How does it feel? Interestingly, it feels good. Once I realized that beans, lentils, tofu, seitan and nuts take the role of meat in providing protein, it is not difficult to provide balanced nutrition. It feels satisfying, though I feel lighter and I returned to weight levels I had at half my age. I quote below the full abstract of the article laying out the position of the US Academy of Nutrition and Dietetics, which is reassuring and even encouraging because of the health benefits.

I also realized aspects of our industrial food production that I thought implausible: that meat production uses vast amounts of plants and water, is responsible for most of the deforestation in the amazon, and its total production generates more greenhouse gas emissions than the entire global transport sector together.
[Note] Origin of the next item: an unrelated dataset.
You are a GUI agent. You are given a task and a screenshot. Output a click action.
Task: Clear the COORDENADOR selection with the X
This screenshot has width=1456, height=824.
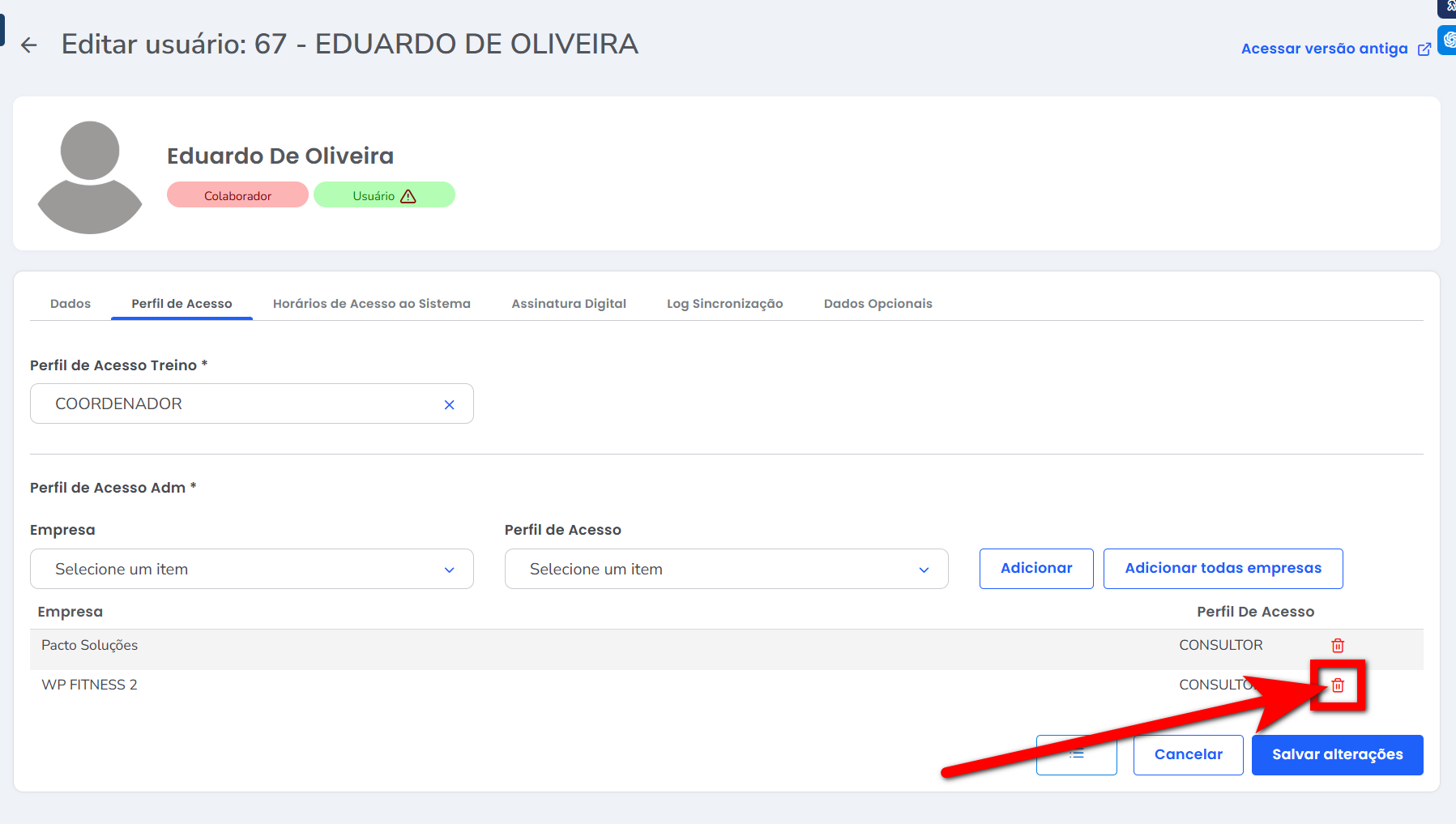coord(449,404)
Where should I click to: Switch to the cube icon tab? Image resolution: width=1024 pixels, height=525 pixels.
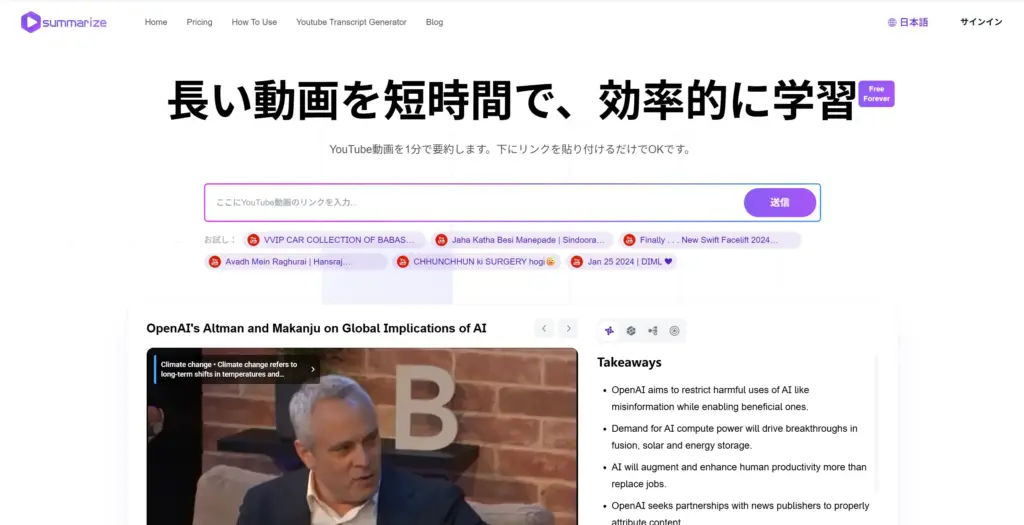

Crop production could be substantially reduced if humans ate crops directly rather than first feeding animals and then eating those, reducing pressure on resources and – in principle – allowing us to easily feed everyone.

The longer I am vegan and the more I read and watch about animal farming, the happier I am to have left this behind. Initially I was content with that. The more I think about billions of animals being subjected to (what I now consider to be) criminal conditions, the more I hope that system ends. This prompted me to write this, and I believe that those who spend any time to read or watch will end up feeling somewhat similar…

It is the position of the Academy of Nutrition and Dietetics that appropriately planned vegetarian, including vegan, diets are healthful, nutritionally adequate, and may provide health benefits for the prevention and treatment of certain diseases. These diets are appropriate for all stages of the life cycle, including pregnancy, lactation, infancy, childhood, adolescence, older adulthood, and for athletes. Plant-based diets are more environmentally sustainable than diets rich in animal products because they use fewer natural resources and are associated with much less environmental damage. Vegetarians and vegans are at reduced risk of certain health conditions, including ischemic heart disease, type 2 diabetes, hypertension, certain types of cancer, and obesity. Low intake of saturated fat and high intakes of vegetables, fruits, whole grains, legumes, soy products, nuts, and seeds (all rich in fiber and phytochemicals) are characteristics of vegetarian and vegan diets that produce lower total and low-density lipoprotein cholesterol levels and better serum glucose control. These factors contribute to reduction of chronic disease. Vegans need reliable sources of vitamin B-12, such as fortified foods or supplements.

Full abstract of: Melina, V., W. Craig and S. Levin, 2016: “Position of the Academy of Nutrition and Dietetics: Vegetarian Diets”, J Acad Nutr Diet. Vol. 116(12): pages 1970-1980.